## Selected passage
═══

# Is it okay to poll Poles?



## Herald (Apr 15, 2008)

Is it proper to poll, Poles? It wouldn't seem right to germany a Pole or Belize a Pole; so is polling a Pole okay?


----------



## Stephen (Apr 15, 2008)

Yes, I do not think we do enough polling of Poles?


----------



## DMcFadden (Apr 15, 2008)

I voted yes since I called my daughter-in-law, a *Pole*, to wish her a happy 31st birthday/tax day. Part of my call involved *pol*ling her on a number of *pol*ling points, including her feelings as a *Pole *in an ethnically diverse and *pol*itically disunited country beset by *polls polling *the *pols* as well as the people about directions for our national *pol*ity and the direction of *pol*itical parties. *Pol*ling the people is OK (I guess). But, when they starting *pol*ling the *pols *who have been elected, not *pol*led, it just gets a little *pol*itically stupid (in my opinion). But, yes,* pol*l the *Poles* since my daughter-in-law likes phone calls.


----------



## Herald (Apr 15, 2008)

huh?

═══

## Available data
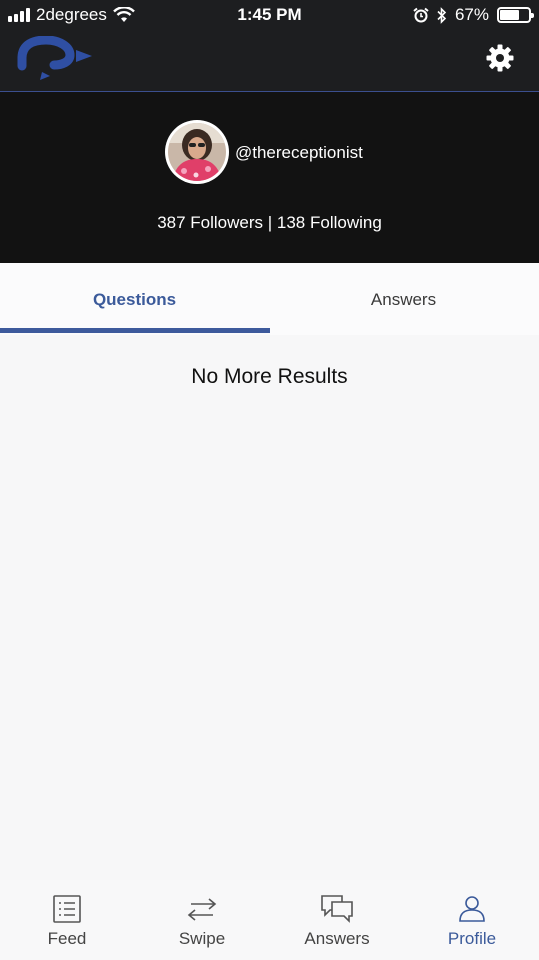  Describe the element at coordinates (472, 938) in the screenshot. I see `nav-profile-label: Profile` at that location.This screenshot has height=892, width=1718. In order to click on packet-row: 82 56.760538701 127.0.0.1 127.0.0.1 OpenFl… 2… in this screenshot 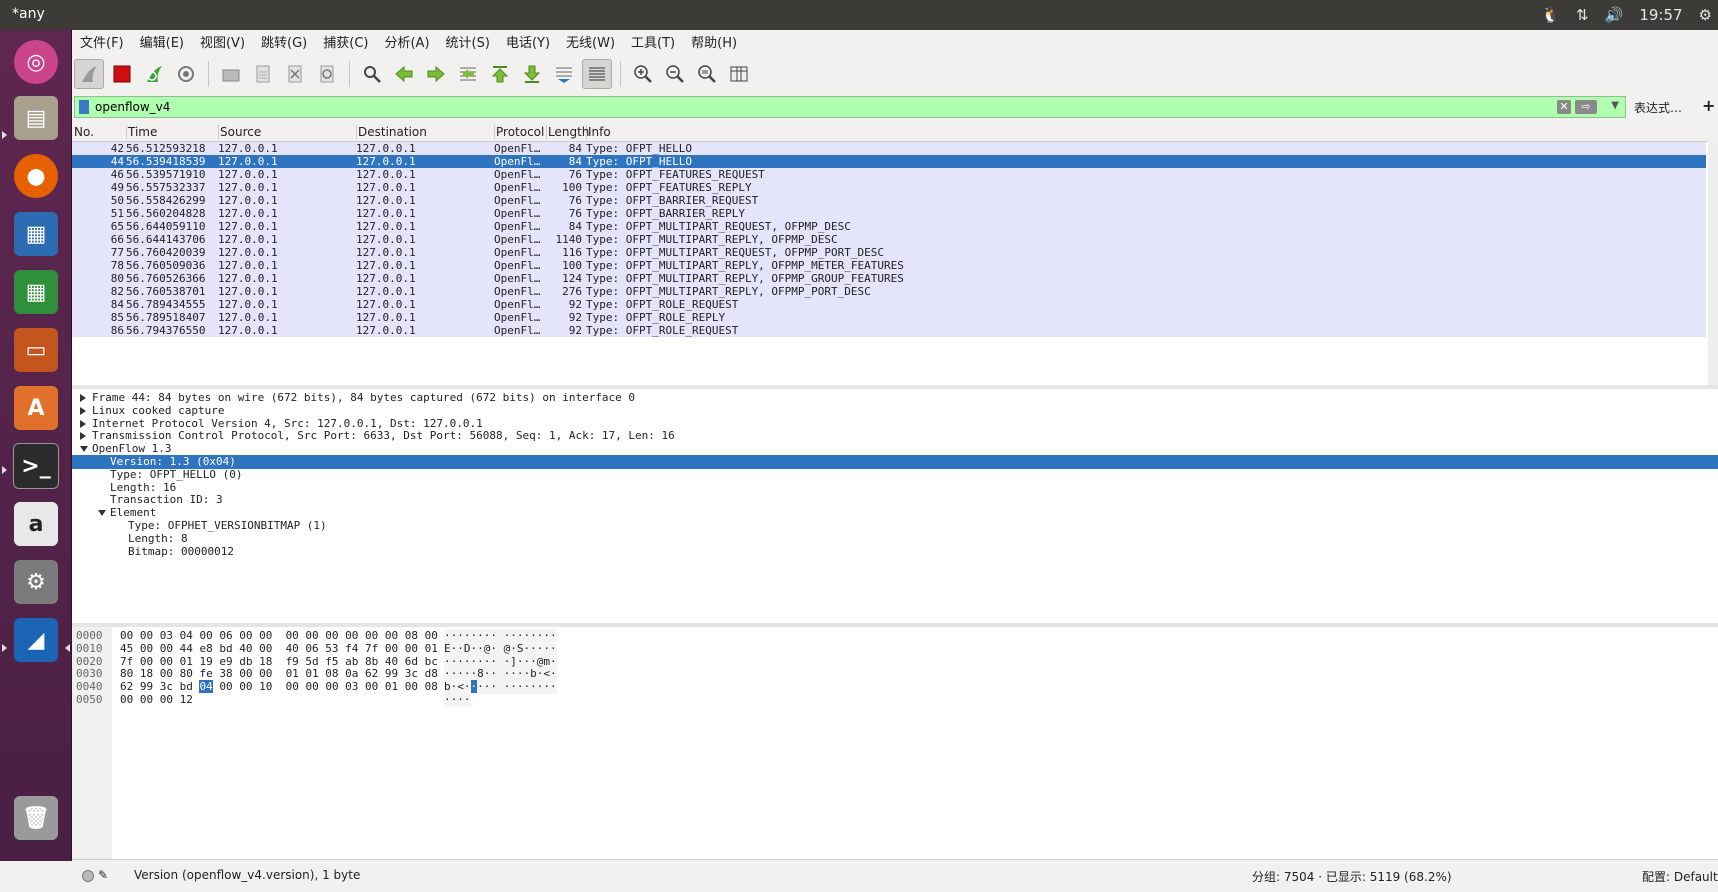, I will do `click(889, 292)`. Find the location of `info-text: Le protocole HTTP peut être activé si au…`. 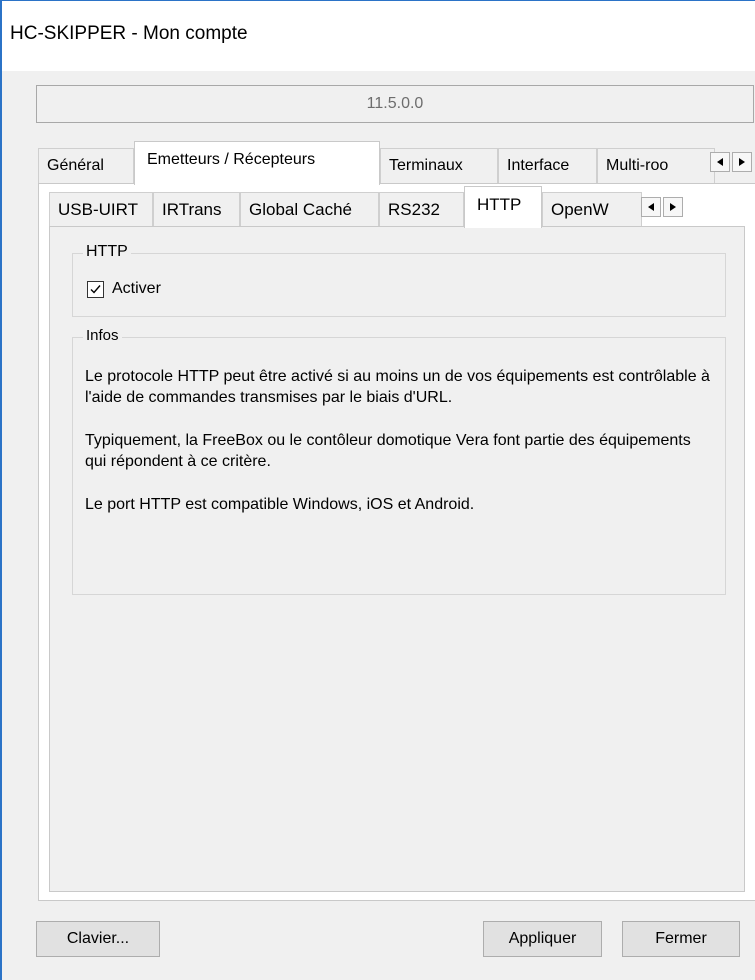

═══

## Task requirements
Copy out the full forum thread on polling Poles above, word for word, with no changes.

## Answer to this exercise
# Is it okay to poll Poles?



## Herald (Apr 15, 2008)

Is it proper to poll, Poles? It wouldn't seem right to germany a Pole or Belize a Pole; so is polling a Pole okay?


----------



## Stephen (Apr 15, 2008)

Yes, I do not think we do enough polling of Poles?


----------



## DMcFadden (Apr 15, 2008)

I voted yes since I called my daughter-in-law, a *Pole*, to wish her a happy 31st birthday/tax day. Part of my call involved *pol*ling her on a number of *pol*ling points, including her feelings as a *Pole *in an ethnically diverse and *pol*itically disunited country beset by *polls polling *the *pols* as well as the people about directions for our national *pol*ity and the direction of *pol*itical parties. *Pol*ling the people is OK (I guess). But, when they starting *pol*ling the *pols *who have been elected, not *pol*led, it just gets a little *pol*itically stupid (in my opinion). But, yes,* pol*l the *Poles* since my daughter-in-law likes phone calls.


----------



## Herald (Apr 15, 2008)

huh?